Et voilà que ce temple de Chardonne, où l'on célèbre le culte ce matin, d'où le culte est retransmis sur les ondes, vient d'être restauré; voilà qu'on vient de fêter cet événement en grande pompe - vous qui étiez là dimanche passé, présents en ces lieux ou à l'écoute de votre poste de radio ou de télévision, vous avez sans doute ces festivités encore présentes à l'esprit.
Bon. Et donc, un certain Paul, apôtre de son état, nous fait savoir que " Le Seigneur n'habite point dans des temples faits de main d'homme. " C'est bien embêtant ça, chers paroissiens, chers auditeurs. Parce que je peux vous dire qu'on y avait mis du cœur dimanche passé, on y avait mis du soin, il y avait de la belle musique, et des fleurs magnifiques, et des paroles bien tournées ! Alors, tout ce qu'on a fait là, c'était pour rien ? On aurait seulement fêté la restauration d'un bâtiment... joli, élégant, propre en ordre, mais vide, vide de Dieu ?

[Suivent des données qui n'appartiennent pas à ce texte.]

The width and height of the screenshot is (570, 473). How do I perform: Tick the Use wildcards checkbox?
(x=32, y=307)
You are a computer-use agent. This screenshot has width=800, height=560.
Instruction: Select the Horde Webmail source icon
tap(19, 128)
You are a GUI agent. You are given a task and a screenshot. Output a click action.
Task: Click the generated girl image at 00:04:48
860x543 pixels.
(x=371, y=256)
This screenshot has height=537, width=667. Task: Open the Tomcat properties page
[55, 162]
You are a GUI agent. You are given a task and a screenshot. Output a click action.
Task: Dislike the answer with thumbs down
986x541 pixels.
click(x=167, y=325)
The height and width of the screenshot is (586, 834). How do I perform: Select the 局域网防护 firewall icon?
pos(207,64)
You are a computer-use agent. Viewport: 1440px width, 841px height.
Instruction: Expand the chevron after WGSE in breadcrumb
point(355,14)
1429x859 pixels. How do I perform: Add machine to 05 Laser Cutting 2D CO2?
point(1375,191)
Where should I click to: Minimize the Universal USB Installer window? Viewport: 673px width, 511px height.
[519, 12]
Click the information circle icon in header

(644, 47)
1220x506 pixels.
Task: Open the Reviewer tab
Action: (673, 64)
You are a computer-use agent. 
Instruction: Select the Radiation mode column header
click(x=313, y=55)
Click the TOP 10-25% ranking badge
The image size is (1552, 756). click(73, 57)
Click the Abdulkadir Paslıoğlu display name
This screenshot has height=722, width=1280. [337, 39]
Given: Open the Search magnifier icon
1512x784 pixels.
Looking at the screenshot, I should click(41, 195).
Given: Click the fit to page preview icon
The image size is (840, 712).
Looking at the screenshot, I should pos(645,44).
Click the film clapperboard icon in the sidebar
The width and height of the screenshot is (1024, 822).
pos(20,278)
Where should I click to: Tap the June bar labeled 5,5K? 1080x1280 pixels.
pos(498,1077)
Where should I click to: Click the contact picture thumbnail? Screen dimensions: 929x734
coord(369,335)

Et tous les autres lieux de culte de par le monde, seraient-ils vides, eux aussi ? Pensez à tous ces hommes qui ont voulu offrir à leur Seigneur une demeure digne de Lui en sollicitant les meilleurs architectes, les artisans les plus habiles, les peintres les plus réputés, tant d'efforts réduits à néant par ces quelques mots : " Le Seigneur n'habite point dans des temples faits de main d'homme. "

Quelle douche froide pour tous ceux qui se sont affairés à concevoir, à édifier, à orner des chapelles, des églises ou des cathédrales ! Aussi froide, sans doute, que la douche qu'a reçue le roi David, désireux de construire un temple pour son Dieu, en entendant la réponse cinglante du Seigneur : " Toi, tu veux me bâtir une Maison... Dis donc, je te rappelle que tu n'étais qu'un berger, c'est moi qui ai fait de toi un roi ! Et maintenant que tu habites un palais, tu voudrais me loger, moi aussi, dans une demeure princière, pour me remercier de mes bons et loyaux services, comme l'un de tes courtisans ? Tu voudrais faire de moi un roi à côté de toi ? Le roi des cieux, à côté du roi du pays ? Tu n'as rien compris ! Je suis un errant, David, un Dieu nomade, qui loge sous la tente, comme ton ancêtre Abraham. Je ne suis pas un Dieu qu'on installe quelque part entre quatre murs, dans une prison, fût-elle dorée ! Ce n'est pas toi qui vas me bâtir une maison ; c'est moi qui vais t'en construire une, de maison, faite non de pierre, mais de chair, une maison humaine, chaude, vivante : des descendants, un peuple, une immense famille, une histoire. C'est plus précieux que tout l'or et tout l'argent que tu ne pourras jamais me donner. "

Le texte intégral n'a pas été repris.